Python–C Bindings

Fast-BOCPD uses ctypes rather than Cython or cffi. This keeps the build simple (no code generation step) and works everywhere CPython does. This page outlines how the bindings are structured so you can extend them confidently.

Library Loading

fast_bocpd/_bindings.py attempts three loading strategies:

  1. Import the packaged extension module (fast_bocpd._core) when the project is installed via pip.

  2. Use the development shared library from build/lib/libbocpd.so if you built the C code via make.

  3. Fallback to a manually built libbocpd.{so,dylib,dll} inside fast_bocpd/_c for power users.

If none of those succeed, _lib is None and the Python layer raises an informative error when you try to instantiate BOCPD.

Struct Definitions

Every struct and union from the C headers is reproduced as a ctypes type. The fields must match both name and order, so we keep the _bindings.py definitions adjacent to the canonical C headers. When you add a new model:

  • Update the C header.

  • Update the ctypes class.

  • Expose any helper enums or constants needed by Python.

Function Signatures

ctypes needs to know both argument and return types. We wrap each exported C function with a Python helper that:

  1. Raises an exception if the shared library failed to load.

  2. Converts Python/Numpy inputs into ctypes pointers.

  3. Calls the C routine and checks the return code.

For example, bocpd_init receives ctypes structures for ObsModelParams and HazardParams plus an integer max_run_length. The helper surfaces ValueError or RuntimeError when initialization fails, mirroring the semantics of the Python API.

NumPy Interoperability

Updates are fed as np.ndarray objects wherever possible. We rely on the fact that NumPy double arrays expose .ctypes pointers, so we can avoid copying data between Python and C. The bindings ensure buffers are contiguous and of the correct dtype before calling into C.

Memory Ownership

The BOCPD Python class owns a ctypes pointer to BOCPDState. When the object is garbage collected (or used as a context manager) we call bocpd_free. No other C pointers escape to user code. This helps prevent double-free bugs and makes it safe to expose convenience methods such as get_posterior or batch_update.

Troubleshooting

  • ``OSError: cannot load library`` – Build the C extension via make build or pip install . so the shared library exists.
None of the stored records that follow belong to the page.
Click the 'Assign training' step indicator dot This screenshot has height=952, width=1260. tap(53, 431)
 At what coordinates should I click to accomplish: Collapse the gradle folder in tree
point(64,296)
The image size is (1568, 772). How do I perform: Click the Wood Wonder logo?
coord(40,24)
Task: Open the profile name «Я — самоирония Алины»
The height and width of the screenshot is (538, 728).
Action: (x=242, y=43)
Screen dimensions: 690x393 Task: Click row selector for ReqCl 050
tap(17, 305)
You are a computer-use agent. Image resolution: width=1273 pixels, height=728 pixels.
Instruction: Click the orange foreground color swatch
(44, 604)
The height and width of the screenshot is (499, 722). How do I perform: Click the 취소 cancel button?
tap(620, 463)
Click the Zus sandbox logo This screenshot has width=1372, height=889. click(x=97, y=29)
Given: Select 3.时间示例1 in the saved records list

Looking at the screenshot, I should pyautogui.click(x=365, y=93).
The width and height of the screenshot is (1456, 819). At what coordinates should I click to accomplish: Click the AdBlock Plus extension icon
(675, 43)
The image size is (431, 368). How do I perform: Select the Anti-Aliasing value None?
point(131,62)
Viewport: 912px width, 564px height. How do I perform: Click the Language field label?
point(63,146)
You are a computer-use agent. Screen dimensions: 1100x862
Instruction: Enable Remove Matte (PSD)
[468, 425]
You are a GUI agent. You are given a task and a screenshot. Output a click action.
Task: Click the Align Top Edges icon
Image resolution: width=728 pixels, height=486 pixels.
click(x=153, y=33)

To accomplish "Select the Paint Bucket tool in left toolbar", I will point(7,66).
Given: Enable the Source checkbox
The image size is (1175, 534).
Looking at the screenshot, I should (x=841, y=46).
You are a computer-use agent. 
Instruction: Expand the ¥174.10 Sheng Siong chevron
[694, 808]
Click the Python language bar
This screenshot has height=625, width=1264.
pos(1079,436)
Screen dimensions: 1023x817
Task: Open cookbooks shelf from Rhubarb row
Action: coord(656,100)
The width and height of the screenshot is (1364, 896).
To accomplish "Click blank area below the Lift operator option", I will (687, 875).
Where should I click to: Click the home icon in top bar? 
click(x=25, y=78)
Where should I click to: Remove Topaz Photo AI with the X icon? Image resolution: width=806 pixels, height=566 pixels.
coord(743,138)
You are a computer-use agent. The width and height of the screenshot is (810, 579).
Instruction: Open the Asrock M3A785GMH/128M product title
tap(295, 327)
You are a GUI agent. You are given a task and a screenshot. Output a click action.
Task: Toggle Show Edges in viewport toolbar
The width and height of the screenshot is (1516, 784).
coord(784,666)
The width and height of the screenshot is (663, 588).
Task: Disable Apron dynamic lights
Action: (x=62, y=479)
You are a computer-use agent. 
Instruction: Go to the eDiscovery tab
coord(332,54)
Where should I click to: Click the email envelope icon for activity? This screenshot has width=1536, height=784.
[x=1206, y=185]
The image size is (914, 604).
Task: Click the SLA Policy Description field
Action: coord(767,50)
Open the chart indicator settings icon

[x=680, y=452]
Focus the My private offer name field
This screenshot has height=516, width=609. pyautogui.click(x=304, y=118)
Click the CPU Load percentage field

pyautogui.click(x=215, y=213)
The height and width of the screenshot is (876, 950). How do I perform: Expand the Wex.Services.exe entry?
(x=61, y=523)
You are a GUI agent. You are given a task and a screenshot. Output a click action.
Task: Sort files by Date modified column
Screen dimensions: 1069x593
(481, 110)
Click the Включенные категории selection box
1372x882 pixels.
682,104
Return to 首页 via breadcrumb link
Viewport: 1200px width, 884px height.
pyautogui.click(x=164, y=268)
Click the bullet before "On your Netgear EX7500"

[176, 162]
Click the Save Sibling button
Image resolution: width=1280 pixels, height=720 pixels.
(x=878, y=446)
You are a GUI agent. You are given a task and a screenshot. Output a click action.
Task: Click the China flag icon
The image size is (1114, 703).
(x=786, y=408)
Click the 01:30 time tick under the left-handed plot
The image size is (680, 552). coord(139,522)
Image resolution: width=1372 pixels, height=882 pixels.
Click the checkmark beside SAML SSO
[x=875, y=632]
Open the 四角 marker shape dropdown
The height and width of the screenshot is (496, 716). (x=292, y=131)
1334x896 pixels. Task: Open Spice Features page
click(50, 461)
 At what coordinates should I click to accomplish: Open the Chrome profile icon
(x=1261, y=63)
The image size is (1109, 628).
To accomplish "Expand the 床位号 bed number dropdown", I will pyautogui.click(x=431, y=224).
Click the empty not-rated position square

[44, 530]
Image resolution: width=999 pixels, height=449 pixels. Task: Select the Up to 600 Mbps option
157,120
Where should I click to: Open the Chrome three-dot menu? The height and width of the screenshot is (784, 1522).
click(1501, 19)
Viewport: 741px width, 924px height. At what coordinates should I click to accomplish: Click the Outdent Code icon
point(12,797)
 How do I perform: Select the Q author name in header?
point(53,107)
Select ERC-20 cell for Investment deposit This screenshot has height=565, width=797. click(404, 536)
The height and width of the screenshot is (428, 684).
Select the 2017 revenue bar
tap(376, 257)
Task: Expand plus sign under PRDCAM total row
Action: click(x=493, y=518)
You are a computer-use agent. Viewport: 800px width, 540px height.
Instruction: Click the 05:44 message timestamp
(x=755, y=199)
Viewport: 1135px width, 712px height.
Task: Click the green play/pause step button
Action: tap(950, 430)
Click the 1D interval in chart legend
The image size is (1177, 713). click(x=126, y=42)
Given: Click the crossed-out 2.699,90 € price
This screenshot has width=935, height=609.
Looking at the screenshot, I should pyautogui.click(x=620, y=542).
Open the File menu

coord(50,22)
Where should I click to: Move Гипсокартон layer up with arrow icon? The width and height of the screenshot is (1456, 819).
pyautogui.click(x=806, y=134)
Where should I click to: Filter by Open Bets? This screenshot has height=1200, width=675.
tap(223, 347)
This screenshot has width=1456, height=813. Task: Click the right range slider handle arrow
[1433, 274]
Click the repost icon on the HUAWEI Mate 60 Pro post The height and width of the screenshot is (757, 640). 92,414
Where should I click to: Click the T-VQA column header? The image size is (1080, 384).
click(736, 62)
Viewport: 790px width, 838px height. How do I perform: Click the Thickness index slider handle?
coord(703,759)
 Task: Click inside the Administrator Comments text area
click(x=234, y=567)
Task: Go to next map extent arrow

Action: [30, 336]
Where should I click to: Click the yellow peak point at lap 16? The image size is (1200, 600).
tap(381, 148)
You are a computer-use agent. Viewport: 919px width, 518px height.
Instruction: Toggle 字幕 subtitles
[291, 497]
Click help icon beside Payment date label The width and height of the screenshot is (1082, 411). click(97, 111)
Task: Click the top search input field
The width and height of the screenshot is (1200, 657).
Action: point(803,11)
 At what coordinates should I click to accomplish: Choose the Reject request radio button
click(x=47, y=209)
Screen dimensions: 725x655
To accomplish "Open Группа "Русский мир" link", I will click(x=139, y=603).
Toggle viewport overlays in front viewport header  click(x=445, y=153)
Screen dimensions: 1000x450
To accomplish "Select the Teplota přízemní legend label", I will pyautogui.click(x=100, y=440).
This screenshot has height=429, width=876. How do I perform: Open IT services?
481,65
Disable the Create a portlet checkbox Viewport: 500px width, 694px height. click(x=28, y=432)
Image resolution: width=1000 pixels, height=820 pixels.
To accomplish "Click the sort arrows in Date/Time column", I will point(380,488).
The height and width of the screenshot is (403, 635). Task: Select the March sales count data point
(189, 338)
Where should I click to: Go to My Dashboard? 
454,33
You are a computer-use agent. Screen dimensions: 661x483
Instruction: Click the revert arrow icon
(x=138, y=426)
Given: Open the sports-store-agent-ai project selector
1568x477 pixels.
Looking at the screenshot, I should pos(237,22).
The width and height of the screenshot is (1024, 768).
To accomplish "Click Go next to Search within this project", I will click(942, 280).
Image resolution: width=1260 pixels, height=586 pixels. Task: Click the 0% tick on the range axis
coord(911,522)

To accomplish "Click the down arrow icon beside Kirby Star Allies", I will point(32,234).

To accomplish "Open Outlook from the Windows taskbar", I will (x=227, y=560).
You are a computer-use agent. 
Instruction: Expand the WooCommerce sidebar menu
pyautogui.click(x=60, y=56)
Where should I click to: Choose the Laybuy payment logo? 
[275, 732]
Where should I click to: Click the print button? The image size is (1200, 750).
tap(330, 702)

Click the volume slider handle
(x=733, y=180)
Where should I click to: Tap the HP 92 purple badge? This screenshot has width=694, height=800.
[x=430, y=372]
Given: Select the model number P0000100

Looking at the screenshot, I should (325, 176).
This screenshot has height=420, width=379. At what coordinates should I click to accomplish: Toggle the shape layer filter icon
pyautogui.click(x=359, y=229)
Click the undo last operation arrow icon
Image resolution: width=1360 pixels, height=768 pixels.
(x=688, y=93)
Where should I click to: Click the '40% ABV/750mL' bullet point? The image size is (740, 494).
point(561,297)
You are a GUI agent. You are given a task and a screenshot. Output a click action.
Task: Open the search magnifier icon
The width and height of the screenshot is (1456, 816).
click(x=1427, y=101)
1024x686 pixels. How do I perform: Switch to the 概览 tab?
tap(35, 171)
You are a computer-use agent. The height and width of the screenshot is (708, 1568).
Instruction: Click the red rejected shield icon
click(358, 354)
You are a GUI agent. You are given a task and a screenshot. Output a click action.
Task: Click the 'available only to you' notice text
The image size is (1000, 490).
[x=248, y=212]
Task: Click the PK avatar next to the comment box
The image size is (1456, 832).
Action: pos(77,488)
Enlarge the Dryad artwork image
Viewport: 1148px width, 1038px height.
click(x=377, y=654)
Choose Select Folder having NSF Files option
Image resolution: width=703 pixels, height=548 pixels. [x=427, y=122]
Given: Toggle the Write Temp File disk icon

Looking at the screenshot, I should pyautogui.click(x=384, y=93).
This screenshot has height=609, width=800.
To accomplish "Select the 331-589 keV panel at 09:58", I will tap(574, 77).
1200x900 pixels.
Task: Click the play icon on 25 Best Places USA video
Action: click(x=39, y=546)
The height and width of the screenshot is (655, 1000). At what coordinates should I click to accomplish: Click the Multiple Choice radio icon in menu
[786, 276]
  • Struct mismatch – If you add/remove fields in C but forget to update the ctypes definitions, you’ll usually see garbage values or crashes during bocpd_init. Keep the definitions in sync.

  • NumPy dtype errors – The bindings expect float64 arrays for data and int32/int64 where appropriate. Use np.asarray with the correct dtype in the Python layer before invoking the bindings.